Ils sont là rassemblés, siècles confondus, vaguement irrités

Ceux qui trempèrent autrefois une plume infatigable

Dans l'encre embaumée d'une nuit délétère et inspirée

Hagards et défaits, somptueusement misérables.

 

L'église vertueuse accueille en son désert ces spectres.

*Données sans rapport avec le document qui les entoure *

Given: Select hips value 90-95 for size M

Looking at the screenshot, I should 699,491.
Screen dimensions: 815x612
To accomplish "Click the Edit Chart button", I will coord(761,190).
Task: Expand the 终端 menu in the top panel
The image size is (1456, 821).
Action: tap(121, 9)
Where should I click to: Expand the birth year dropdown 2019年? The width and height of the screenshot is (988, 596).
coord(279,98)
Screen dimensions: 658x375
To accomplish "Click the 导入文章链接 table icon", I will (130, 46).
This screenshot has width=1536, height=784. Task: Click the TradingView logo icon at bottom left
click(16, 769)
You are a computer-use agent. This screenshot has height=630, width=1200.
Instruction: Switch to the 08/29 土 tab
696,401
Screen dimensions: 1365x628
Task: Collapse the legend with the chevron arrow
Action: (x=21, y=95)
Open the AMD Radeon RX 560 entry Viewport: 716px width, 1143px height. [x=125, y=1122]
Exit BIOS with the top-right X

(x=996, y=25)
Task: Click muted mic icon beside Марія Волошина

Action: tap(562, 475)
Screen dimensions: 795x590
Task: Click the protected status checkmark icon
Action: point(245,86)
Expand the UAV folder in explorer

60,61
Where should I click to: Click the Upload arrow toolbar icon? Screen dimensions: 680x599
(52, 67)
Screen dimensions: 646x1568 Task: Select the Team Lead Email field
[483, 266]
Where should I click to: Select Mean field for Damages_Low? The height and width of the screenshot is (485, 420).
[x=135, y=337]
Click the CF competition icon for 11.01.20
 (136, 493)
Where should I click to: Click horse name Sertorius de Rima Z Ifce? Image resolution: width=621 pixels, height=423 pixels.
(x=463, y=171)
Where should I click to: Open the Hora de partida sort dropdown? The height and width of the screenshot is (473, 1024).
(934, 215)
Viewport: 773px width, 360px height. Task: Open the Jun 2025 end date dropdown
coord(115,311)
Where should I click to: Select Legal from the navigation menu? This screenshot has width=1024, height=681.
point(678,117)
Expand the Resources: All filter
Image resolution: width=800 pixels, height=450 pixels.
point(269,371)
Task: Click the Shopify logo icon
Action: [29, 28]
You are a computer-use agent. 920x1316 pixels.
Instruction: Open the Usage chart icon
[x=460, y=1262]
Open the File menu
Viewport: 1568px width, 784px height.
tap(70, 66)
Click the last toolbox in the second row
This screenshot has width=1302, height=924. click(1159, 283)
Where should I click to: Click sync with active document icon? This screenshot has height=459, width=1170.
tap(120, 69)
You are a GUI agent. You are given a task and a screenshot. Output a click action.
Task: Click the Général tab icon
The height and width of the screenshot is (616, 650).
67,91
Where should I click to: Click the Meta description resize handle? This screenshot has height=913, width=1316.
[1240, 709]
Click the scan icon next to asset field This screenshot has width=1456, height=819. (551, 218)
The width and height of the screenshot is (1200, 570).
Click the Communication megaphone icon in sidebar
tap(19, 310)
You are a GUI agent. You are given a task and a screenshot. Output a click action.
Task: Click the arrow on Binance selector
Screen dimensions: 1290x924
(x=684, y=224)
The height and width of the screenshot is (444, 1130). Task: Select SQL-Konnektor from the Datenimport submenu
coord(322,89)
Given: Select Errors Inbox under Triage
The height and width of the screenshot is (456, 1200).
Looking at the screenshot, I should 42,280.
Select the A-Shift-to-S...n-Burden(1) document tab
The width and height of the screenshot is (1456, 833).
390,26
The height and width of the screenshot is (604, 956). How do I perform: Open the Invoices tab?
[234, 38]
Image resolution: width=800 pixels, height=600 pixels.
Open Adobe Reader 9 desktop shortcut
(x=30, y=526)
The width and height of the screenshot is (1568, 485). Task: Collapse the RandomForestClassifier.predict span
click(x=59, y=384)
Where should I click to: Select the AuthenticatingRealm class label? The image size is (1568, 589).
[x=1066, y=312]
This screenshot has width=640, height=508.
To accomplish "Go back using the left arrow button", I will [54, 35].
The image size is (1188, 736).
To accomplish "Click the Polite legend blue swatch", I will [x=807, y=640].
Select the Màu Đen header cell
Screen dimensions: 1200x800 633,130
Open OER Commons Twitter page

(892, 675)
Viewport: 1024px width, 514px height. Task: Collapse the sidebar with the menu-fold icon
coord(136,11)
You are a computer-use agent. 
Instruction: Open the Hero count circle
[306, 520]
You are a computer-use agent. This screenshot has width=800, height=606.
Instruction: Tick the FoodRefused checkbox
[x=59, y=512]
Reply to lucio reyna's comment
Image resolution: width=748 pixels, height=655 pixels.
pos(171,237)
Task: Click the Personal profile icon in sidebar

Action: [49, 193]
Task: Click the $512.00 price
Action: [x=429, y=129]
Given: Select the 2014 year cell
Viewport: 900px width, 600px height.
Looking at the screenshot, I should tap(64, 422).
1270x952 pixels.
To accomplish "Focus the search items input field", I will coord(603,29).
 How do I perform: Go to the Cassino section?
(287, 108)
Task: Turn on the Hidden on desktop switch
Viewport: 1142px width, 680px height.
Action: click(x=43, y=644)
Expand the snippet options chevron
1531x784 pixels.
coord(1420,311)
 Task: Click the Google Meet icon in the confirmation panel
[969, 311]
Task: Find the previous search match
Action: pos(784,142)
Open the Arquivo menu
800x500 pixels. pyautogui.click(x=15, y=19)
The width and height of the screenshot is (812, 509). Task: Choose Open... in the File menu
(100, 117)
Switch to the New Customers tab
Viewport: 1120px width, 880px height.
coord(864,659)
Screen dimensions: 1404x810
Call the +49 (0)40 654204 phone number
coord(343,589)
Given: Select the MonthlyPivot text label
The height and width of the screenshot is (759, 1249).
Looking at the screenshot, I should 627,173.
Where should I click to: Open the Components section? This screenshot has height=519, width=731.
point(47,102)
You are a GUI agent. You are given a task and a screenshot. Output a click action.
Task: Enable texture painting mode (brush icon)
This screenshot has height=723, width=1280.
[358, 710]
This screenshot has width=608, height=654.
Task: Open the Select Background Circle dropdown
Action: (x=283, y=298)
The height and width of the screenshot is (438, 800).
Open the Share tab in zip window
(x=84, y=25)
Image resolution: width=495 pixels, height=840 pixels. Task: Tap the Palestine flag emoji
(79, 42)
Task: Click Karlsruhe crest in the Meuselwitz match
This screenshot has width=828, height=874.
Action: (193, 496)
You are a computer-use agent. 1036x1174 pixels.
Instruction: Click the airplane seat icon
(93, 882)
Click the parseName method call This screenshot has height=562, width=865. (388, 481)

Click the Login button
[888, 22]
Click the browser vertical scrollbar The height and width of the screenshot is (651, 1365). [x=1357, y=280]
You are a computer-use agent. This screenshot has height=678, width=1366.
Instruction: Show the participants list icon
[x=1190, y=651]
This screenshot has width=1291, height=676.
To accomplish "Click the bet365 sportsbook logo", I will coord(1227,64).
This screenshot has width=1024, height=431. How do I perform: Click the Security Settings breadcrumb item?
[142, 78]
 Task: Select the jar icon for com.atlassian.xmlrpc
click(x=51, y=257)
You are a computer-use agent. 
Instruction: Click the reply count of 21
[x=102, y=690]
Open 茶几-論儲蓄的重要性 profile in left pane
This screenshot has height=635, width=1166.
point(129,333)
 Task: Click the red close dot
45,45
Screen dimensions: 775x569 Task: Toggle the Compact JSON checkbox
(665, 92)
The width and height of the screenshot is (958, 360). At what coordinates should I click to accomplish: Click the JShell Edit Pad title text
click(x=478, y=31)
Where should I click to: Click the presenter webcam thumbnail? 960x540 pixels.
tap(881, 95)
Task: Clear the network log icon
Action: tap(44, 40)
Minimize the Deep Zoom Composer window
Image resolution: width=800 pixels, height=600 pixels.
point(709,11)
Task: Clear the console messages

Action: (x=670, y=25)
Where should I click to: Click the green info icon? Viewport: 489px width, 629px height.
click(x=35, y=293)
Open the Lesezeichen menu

En cette heure mauvaise où l'ombre pèse sur le jour

Baudelaire rêva d'être pape, ne fut que fils de prêtre,

Il dépose sur l'autel, l'infâme charogne de son poème d'amour.

 

Satan qui depuis ce temps prit pitié de sa longue misère

Ailes déchiquetées, offre la fiole réclamée, de ses doigts crochus

Au poète maniaque qui traque d'une main évanescente la poussière

Dandy parfaitement austère qui soigne avant tout sa tenue.

 

Derrière un pilier, aussi noir que les ténèbres et plus irréel

Nerval, veuf inconsolé contemple tristement son étoile morte,

Invoquant cet épanchement du songe dans la vie réelle

Avec Aurélia, Pandora, Sylvie, Artémis pour ultime escorte.

 

De longs souffles plaintifs se glissent, battant les cartes

Arcanes du tarot que l'ombre enveloppe comme une nuit d'octobre

Le château du Diable l'attend : Espagne, Bohème ou Karpathes

Qu'importe les chemins à ce voyageur devant qui le destin se dérobe.

 

Qui donc rôde par ici en compagnie de chers corbeaux délicieux

Ayant délaissé l'orgie parisienne, le front de blondeur illuminé

Et le pauvre Lélian tombé dans la fange des garnis peu glorieux

Il tire de l'enfer son regard de voyant au mystique condamné.

 

Fuyant l'hallucination des mots sur un bateau ivre remontant

Vers un ailleurs qui tourne le dos à sa jeunesse brûlée

Rimbaud s'est achevé sous l'exil des soleils ardents

Il erre hanté d'ombre, de lumière et de douleur à son corps arrachées.

 

Dehors la pluie déverse ses ruisseaux de larmes gargouillantes

Des soupirs s'exhalent, une touche de piano tinte assourdie

Les nerfs aux lèvres, le ténébreux Lautréamont et sa voix déclamante

A la nuit profane ressuscite son hermaphrodite assoupi.

 

L'église est comme une tombe, cimetière d'où il s'éveille

Couché trop tôt en sa jeunesse fauchée, lui qui rêvait de naître

Un peu chacal, un peu vautour, scande avec ses chants vermeils,

L'histoire de Maldoror appelant les anges dans son sommeil.

 

Ce bouillonnement de sang se fige sur Edgar Poe et son entrée

Le bruit des cercueils dont les couvercles claquent ou s'ouvrent

Accompagne son exquise beauté de pâle malade, singulière étrangeté

Chantre de la femme lumineuse promise aux affres du gouffre.

 

La blancheur d'une dentition entrevue le renvoie aux pâleurs des linceuls

Lui que la mort poursuit et confond dans l'étreinte malheureuse

Renouvelle la volupté dans cette horreur où il est seul

Avide d'une lueur dans le regard éteint de ses amoureuses.